WORK INSTRUCTION →
Quote every line below exactly as it reads.

EXERCISE MATERIALS →
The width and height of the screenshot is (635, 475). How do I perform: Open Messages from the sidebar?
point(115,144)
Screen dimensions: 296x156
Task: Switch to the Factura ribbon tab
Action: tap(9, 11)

OUTPUT OF THE EXERCISE →
The width and height of the screenshot is (635, 475). How do I perform: Open Messages from the sidebar?
point(115,144)
Screen dimensions: 296x156
Task: Switch to the Factura ribbon tab
Action: tap(9, 11)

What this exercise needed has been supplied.